Patronlar ya da onları temsil eden müdürler, şefler işçileri ellerinde tutabilmek ve hak aramalarının önüne geçmek için her şeyi yapıyorlar. Bana da benzer şekilde davranmışlardı müdürler. Benzer cesaret kırıcı, umutsuzluğa sürükleyen konuşmaları yapmışlardı. “Bir şey yapamazsınız.
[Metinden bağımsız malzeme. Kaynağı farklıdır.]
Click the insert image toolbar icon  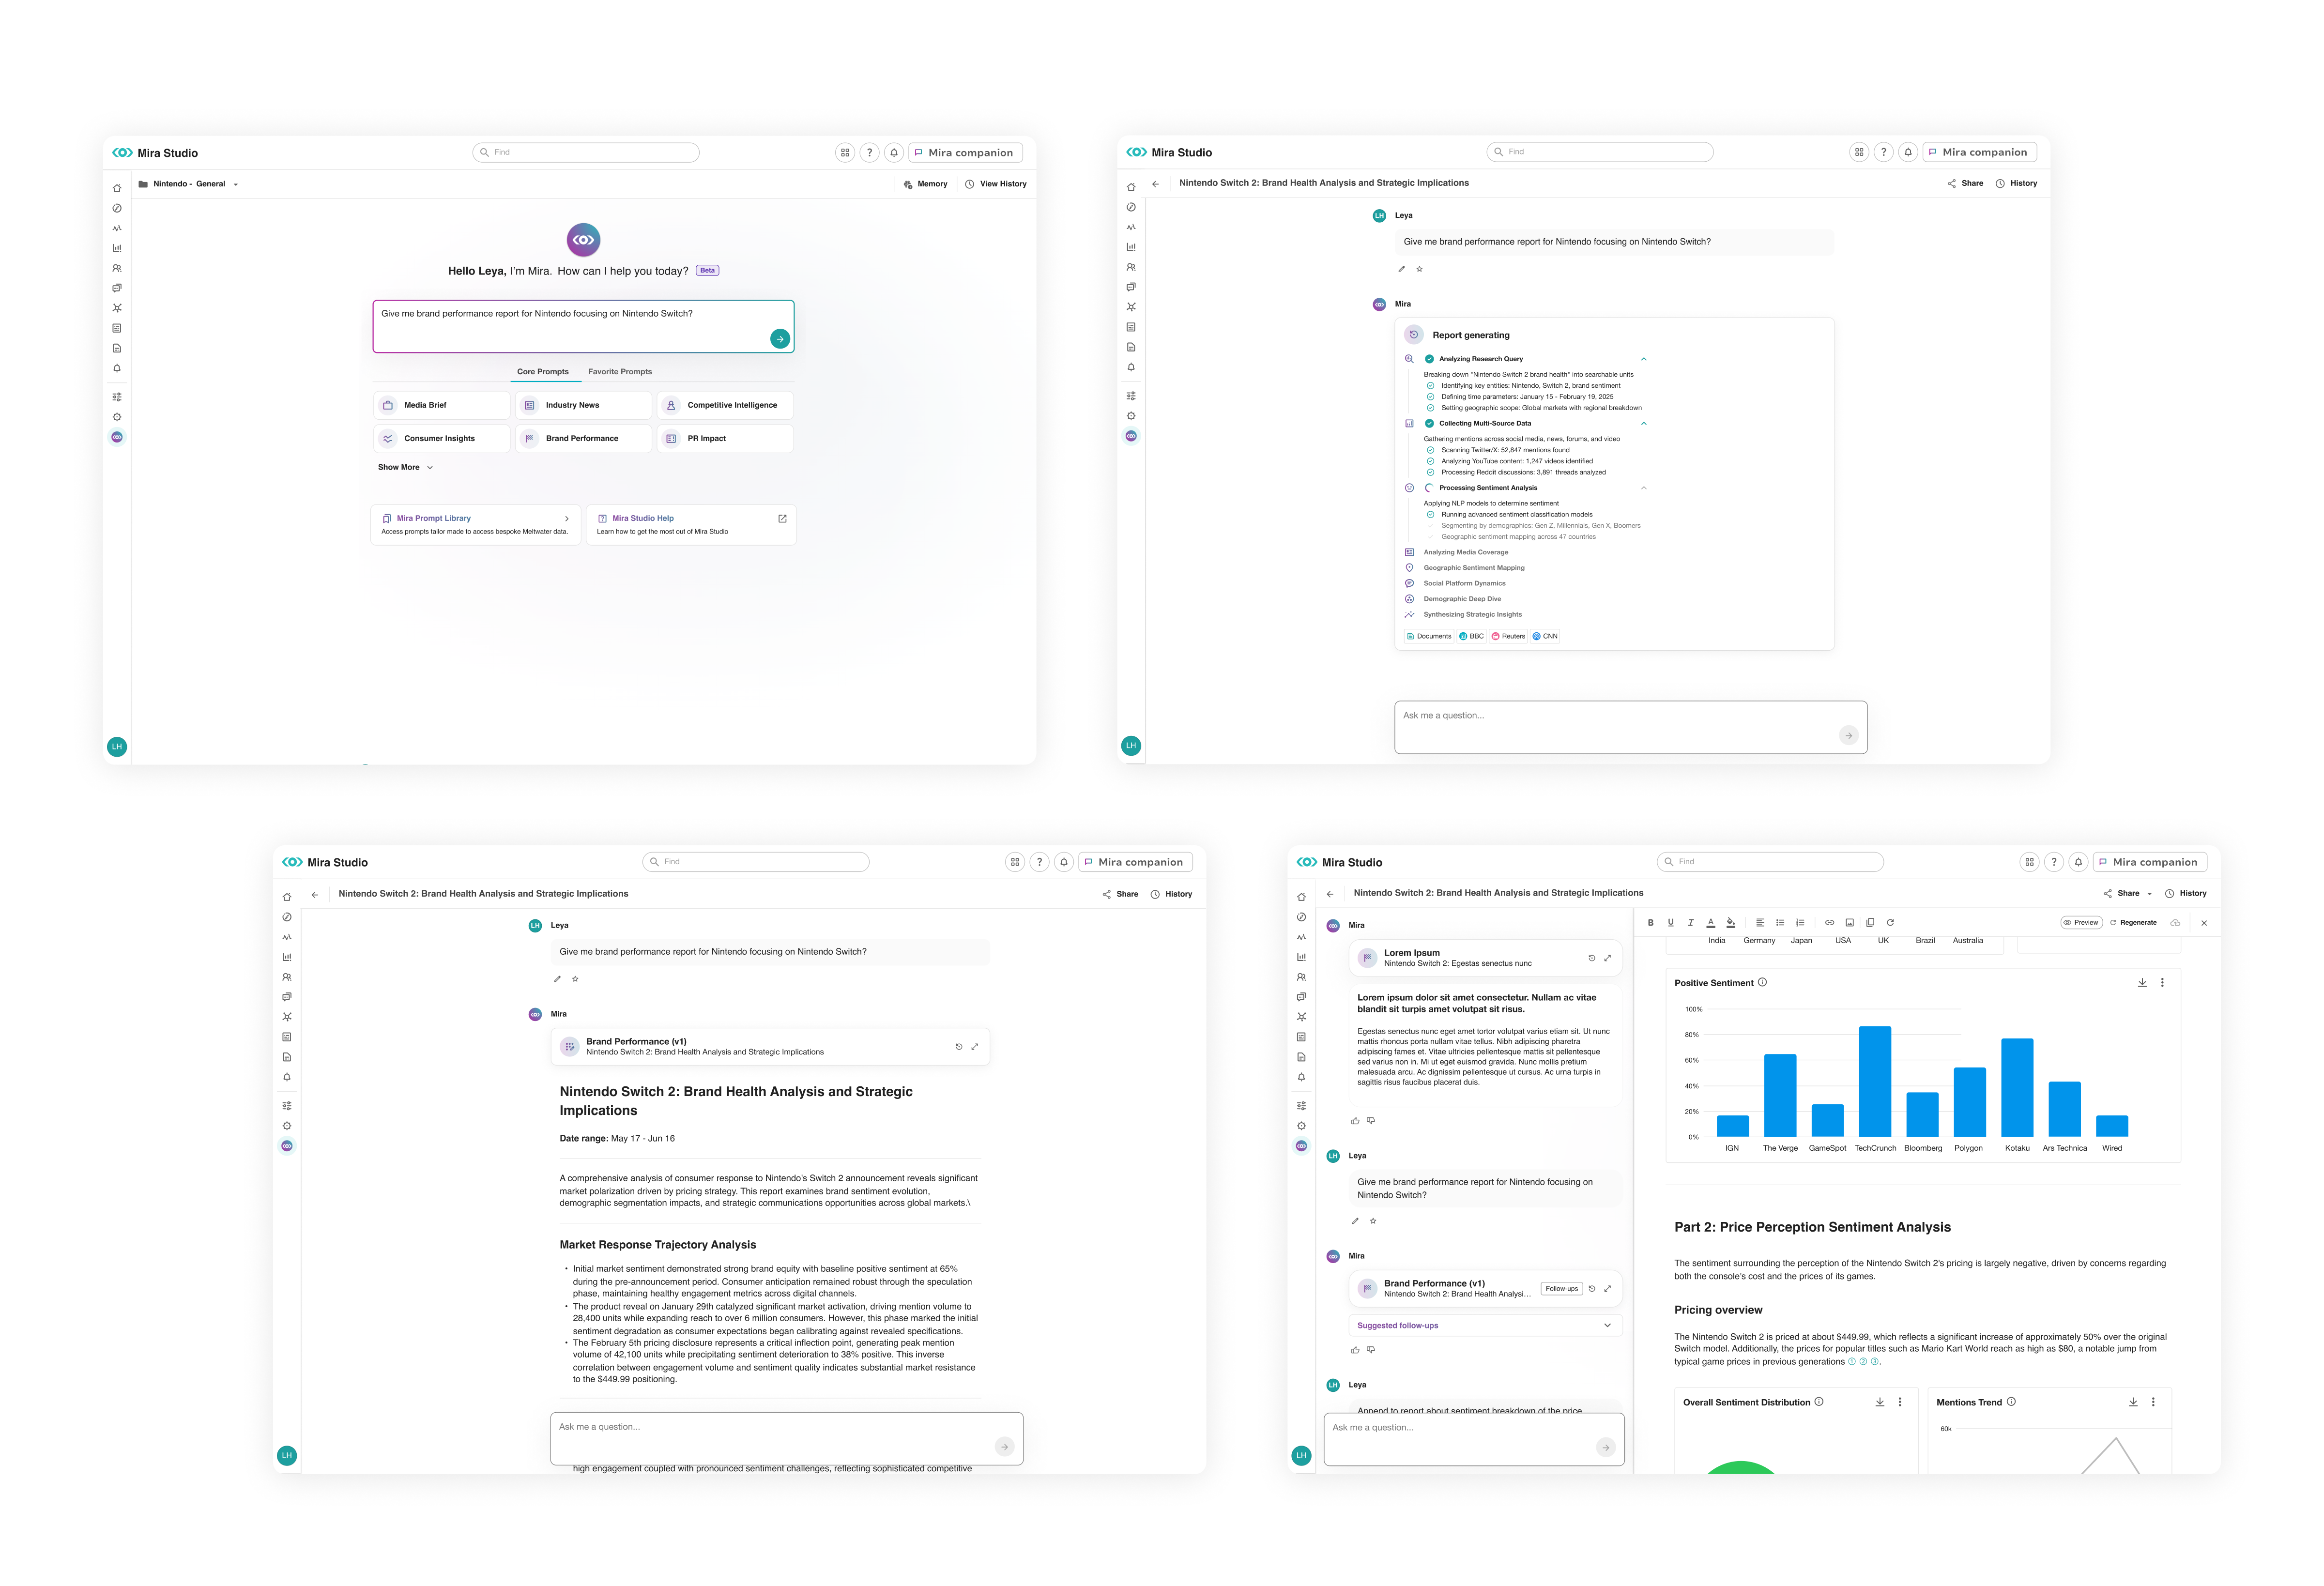(1849, 923)
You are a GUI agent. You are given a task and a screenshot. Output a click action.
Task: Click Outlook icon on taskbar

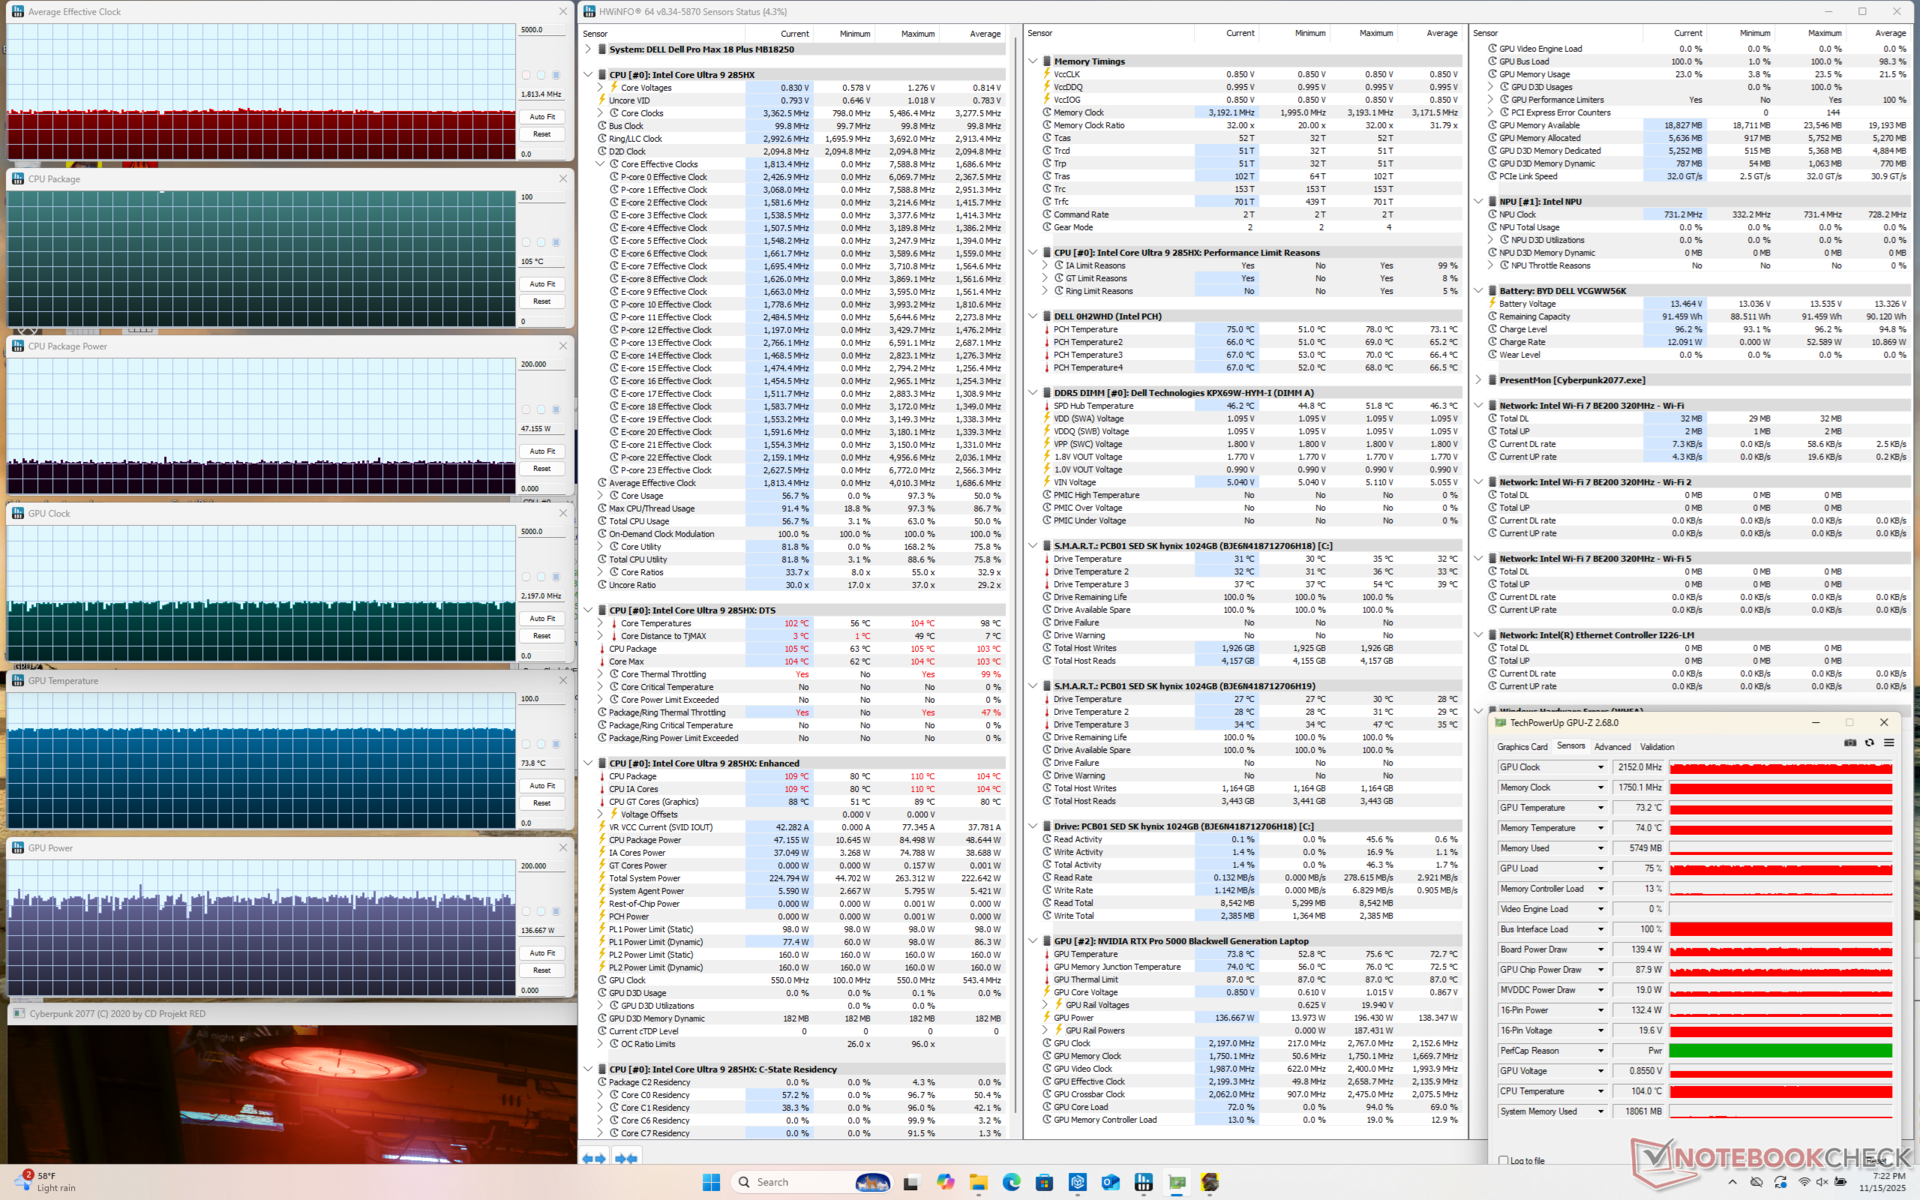tap(1110, 1182)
Market sektörü zaten böyle, bunlar her işini biliyor ona göre prosedürler hazırlıyorlar, siz de bunu imzalayıp kabul etmiş oluyorsunuz, mahkemeye gitsen ne olur ki” gibi moral bozan söylemlerde bulunup geri adım attırıyorlardı insanlara. Bazen işçi arkadaşlarımız «bunlarla mı uğraşacağız, kim uğraşacak davayla, hak aramakla “Allahlarından bulsunlar”» deyip çekip gidiyorlar. Oysa hak, hukuk, adalet aramanın yolu mücadeleden, birlikten, beraberlikten geçer. Bunun için bir şeyleri değiştirmek istiyorsak önce kendinizden başlamalıyız! Mücadele etmek zor değil, asıl zor olan her türlü insanlık dışı muameleye, horlanıp aşağılanmaya, kölelik koşullarına katlanmaktır!